238 Minn. 549 | Minn. | 1953
This is an appeal from a judgment of the Olmsted county district court affirming the order of the probate court disallowing the will of Katie M. Palmer dated June 11, 1951, and allowing the will dated April 2,1940, as the last will and testament of said decedent.
The trial court found that the testatrix lacked testamentary capacity at the time the will dated June 11, 1951, was executed. Appellants assign this finding as error. The question thus presented is not whether this court, if it had the power to try the question de novo, would decide otherwise, but is whether the evidence reasonably supports the finding. See, 6 Dunnell, Dig. & Supp. § 10212, and cases cited in note 91; 1 Dunnell, Dig. (3 ed.) § 411. If it is clear, after considering all the evidence, that at the time the will was made the testatrix comprehended the nature and extent of her property, her relation to the natural objects of her bounty, and the effect of her will in disposing of her property and was able to hold these things in mind long enough to form a rational judgment concerning them, then we must hold as a matter of law that the testatrix had sufficient mental capacity to make a will. But, if there is evidence which reasonably supports the finding that the testatrix did not have such capacity, we are bound by the trial court’s determination of fact. Borstad v. Ulstad, 232 Minn. 365, 45 N. W. (2d) 828; In re Estate of Olson, 227 Minn. 289, 35 N. W. (2d) 439; 6 Dunnell, Dig. & Supp. §§ 10208, 10212, and cases there cited.

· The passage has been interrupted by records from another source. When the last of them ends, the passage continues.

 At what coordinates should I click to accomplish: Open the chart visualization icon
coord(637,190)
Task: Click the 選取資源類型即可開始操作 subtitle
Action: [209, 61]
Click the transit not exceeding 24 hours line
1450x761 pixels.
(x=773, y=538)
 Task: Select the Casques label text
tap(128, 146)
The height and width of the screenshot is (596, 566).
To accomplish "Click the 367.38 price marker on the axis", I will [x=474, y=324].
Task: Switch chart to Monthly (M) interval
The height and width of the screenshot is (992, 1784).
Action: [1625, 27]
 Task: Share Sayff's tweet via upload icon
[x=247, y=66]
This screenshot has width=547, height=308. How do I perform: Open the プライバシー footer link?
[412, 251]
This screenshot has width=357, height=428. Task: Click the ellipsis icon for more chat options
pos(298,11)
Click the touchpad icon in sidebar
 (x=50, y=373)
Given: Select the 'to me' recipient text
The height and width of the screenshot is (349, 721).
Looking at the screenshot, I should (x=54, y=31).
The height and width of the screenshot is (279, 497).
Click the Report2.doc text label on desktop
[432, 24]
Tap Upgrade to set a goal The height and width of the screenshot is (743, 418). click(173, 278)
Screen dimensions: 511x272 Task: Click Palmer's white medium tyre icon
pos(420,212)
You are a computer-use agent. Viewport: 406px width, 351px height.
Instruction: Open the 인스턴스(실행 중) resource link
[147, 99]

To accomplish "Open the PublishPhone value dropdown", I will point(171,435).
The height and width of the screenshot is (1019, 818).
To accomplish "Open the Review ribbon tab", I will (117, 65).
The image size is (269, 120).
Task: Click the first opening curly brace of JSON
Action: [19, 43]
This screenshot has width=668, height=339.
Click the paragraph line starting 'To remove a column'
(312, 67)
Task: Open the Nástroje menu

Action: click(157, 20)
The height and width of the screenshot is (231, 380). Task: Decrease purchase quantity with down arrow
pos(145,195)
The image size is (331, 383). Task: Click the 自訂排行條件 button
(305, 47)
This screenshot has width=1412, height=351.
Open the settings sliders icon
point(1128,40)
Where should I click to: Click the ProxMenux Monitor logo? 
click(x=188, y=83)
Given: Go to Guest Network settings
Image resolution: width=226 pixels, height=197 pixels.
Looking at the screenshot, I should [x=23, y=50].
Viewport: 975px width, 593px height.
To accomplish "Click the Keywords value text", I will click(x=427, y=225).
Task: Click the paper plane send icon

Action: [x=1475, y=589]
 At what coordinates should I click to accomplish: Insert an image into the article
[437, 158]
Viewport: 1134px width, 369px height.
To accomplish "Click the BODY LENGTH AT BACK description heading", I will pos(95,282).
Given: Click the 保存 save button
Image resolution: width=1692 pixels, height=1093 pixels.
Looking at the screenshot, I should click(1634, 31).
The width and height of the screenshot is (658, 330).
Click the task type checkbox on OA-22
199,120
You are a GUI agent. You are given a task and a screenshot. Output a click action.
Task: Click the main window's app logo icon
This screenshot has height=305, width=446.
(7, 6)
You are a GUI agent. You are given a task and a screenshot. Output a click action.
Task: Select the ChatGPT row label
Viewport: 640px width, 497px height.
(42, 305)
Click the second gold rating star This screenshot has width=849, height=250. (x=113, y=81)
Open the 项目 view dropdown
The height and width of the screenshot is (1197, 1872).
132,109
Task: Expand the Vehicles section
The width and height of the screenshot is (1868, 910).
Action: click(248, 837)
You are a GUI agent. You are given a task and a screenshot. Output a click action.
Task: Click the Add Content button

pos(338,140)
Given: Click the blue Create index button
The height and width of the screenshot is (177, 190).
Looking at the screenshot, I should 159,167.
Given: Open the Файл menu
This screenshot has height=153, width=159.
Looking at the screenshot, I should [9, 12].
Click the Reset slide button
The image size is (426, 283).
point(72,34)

Katie M. Palmer voluntarily relinquished the control of her estate to a guardian in 1946, giving as the reason that she was un
Decedent resided with Mrs. Mina Doty from the spring of 1946 until the fall of 1949. Mrs. Doty, a wholly disinterested witness called by contestants, testified that during the latter part of this period decedent failed to get the meaning of ordinary newspaper accounts when they were read to her. Subsequently, when decedent was living in her own home, Mrs. Doty visited her on two occasions between the months of January and June 1951. On each of these occasions she observed that decedent was getting weaker physically and was failing mentally as well. On or about June 12, 1951, Mrs. Doty and her mother called on decedent and stayed with her for 15 or 20 minutes. Mrs. Doty observed at that time that decedent was much weaker physically and her mind was not as clear as it had been before; that decedent did not know Mrs. Doty and her mother were there part of the time; that her mind would “sort of be off in a distance * * * like it was wandering” and then it would “Come back to her partly.”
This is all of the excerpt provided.